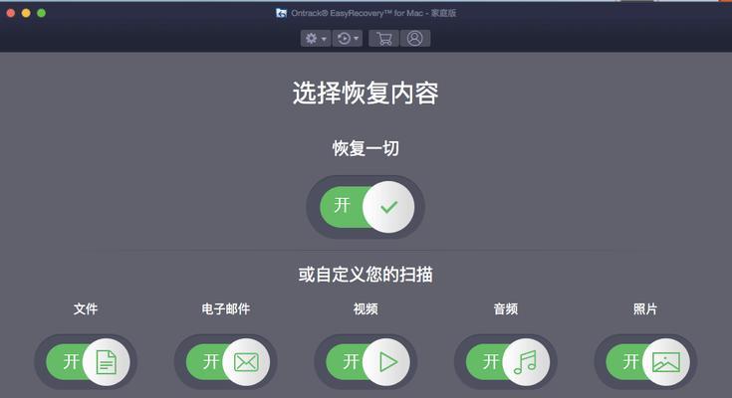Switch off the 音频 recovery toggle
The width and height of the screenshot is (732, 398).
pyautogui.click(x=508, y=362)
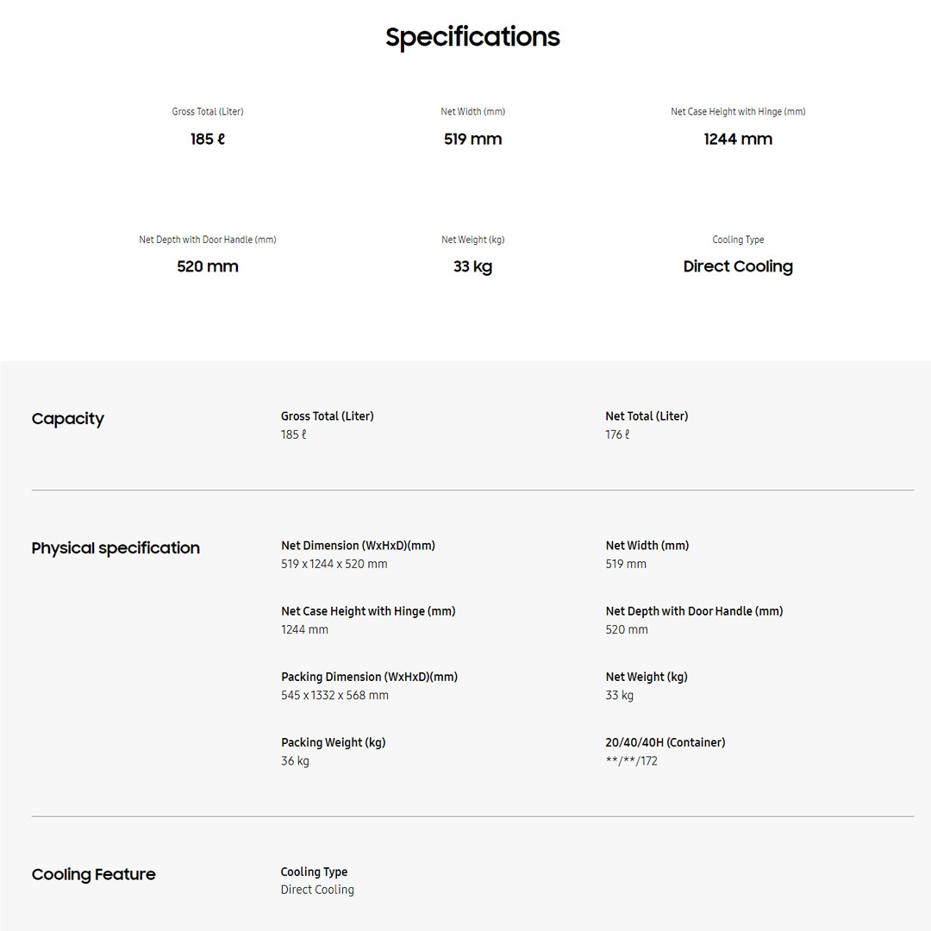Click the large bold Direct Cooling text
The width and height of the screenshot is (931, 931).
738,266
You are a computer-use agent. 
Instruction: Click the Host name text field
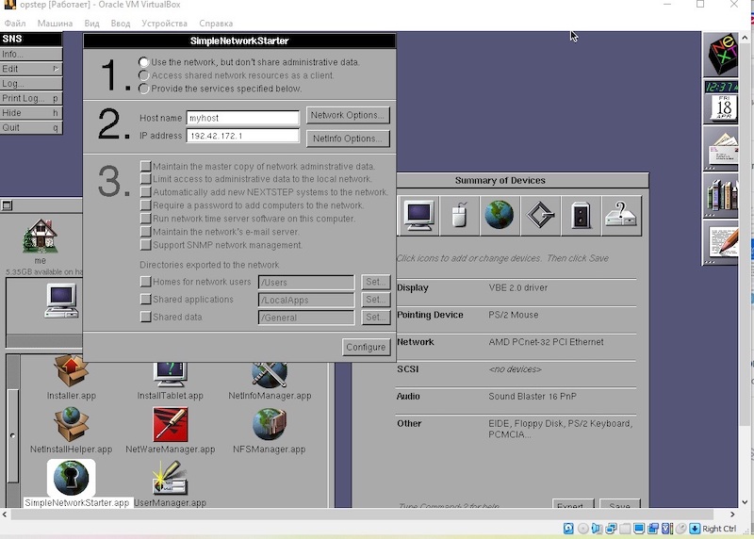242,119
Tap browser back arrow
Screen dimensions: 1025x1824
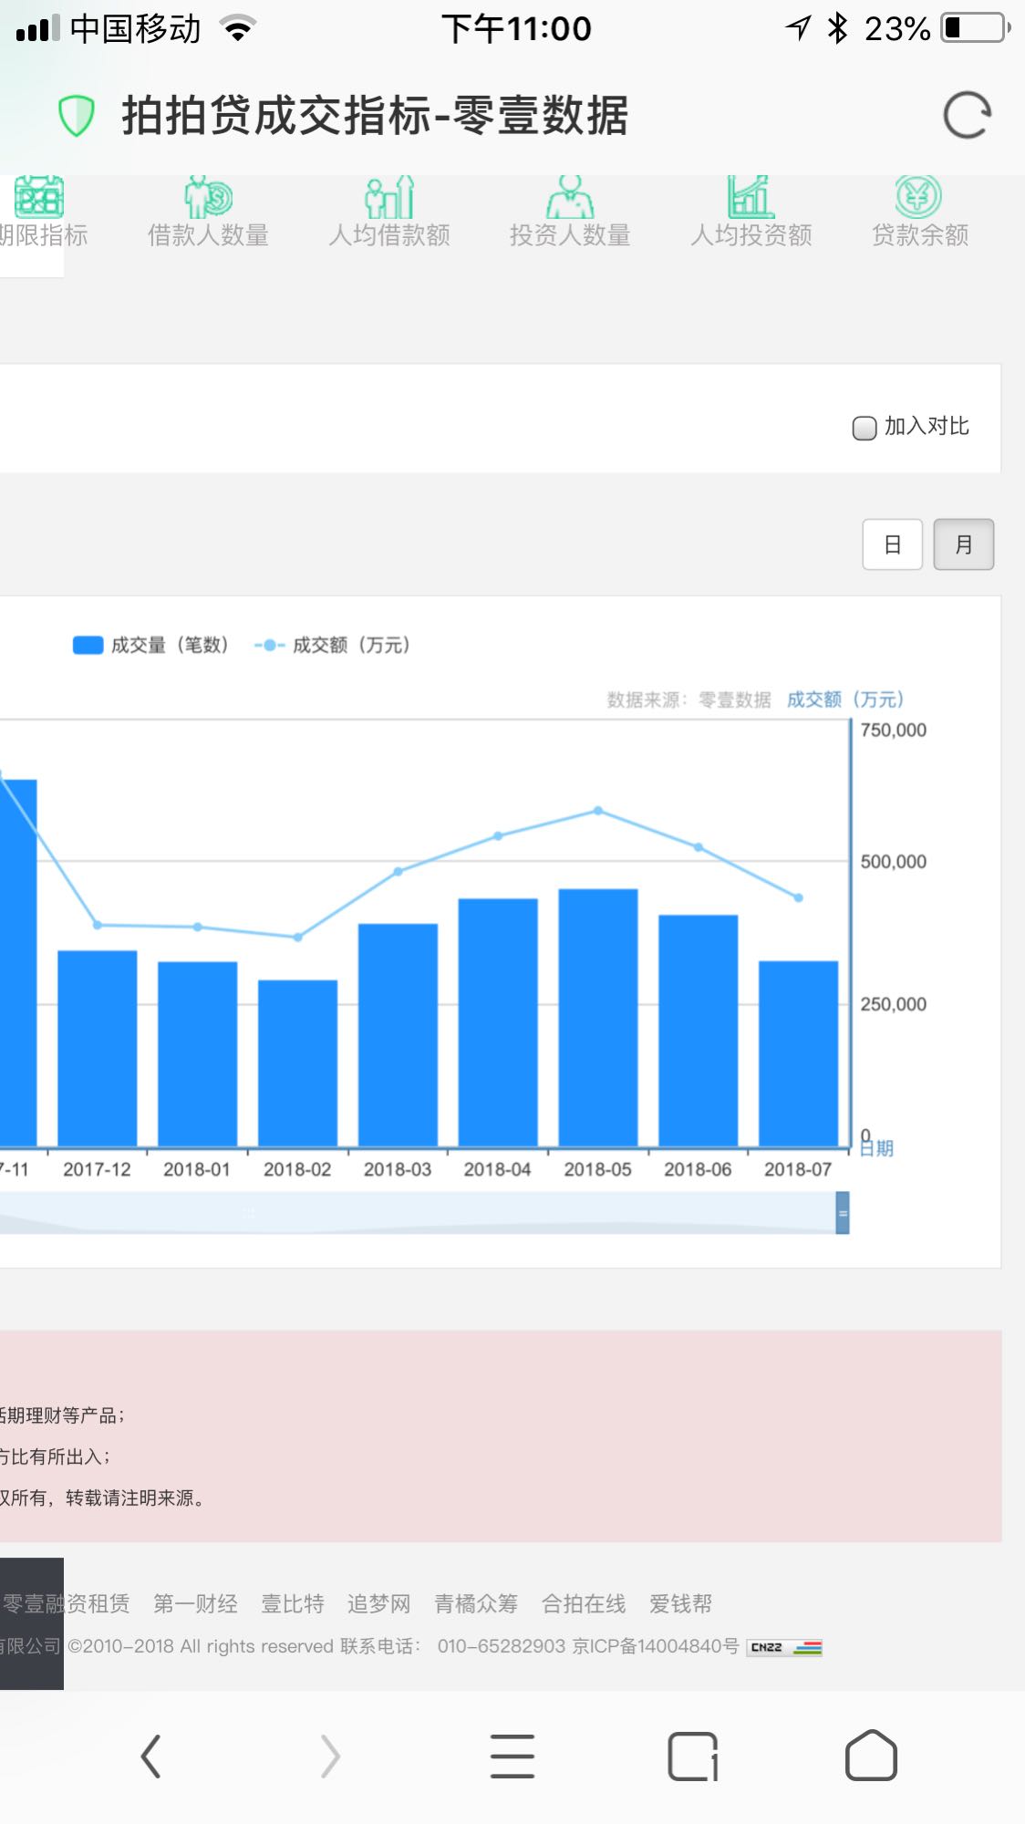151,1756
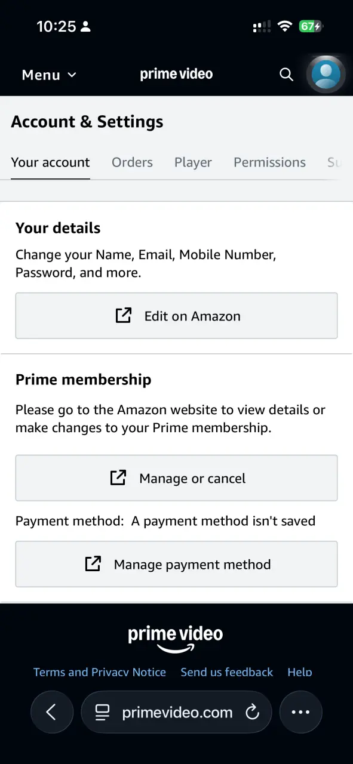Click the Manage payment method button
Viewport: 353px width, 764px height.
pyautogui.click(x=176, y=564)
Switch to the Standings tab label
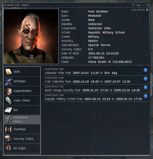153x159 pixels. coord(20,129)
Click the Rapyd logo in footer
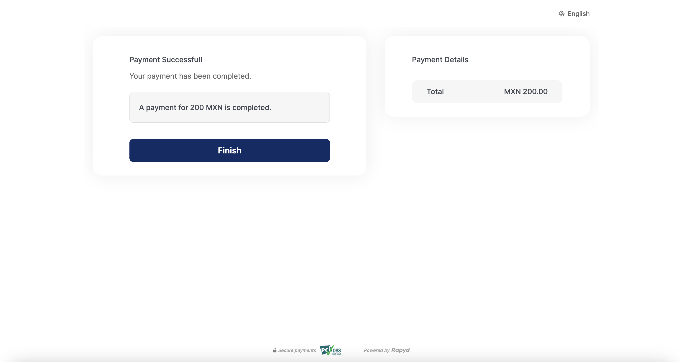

┄┄┄┄┄┄

TASK BRIEF: Beginning with the line with "Screen dimensions: 1025x1824", repeat the entries above exactly, up to and including the last line, leaving out pictures.

ANSWER SPACE:
Screen dimensions: 1025x1824
151,1756
Click the Manage payment method button
Viewport: 353px width, 764px height.
pyautogui.click(x=176, y=564)
Switch to the Standings tab label
153x159 pixels. coord(20,129)
Click the Rapyd logo in footer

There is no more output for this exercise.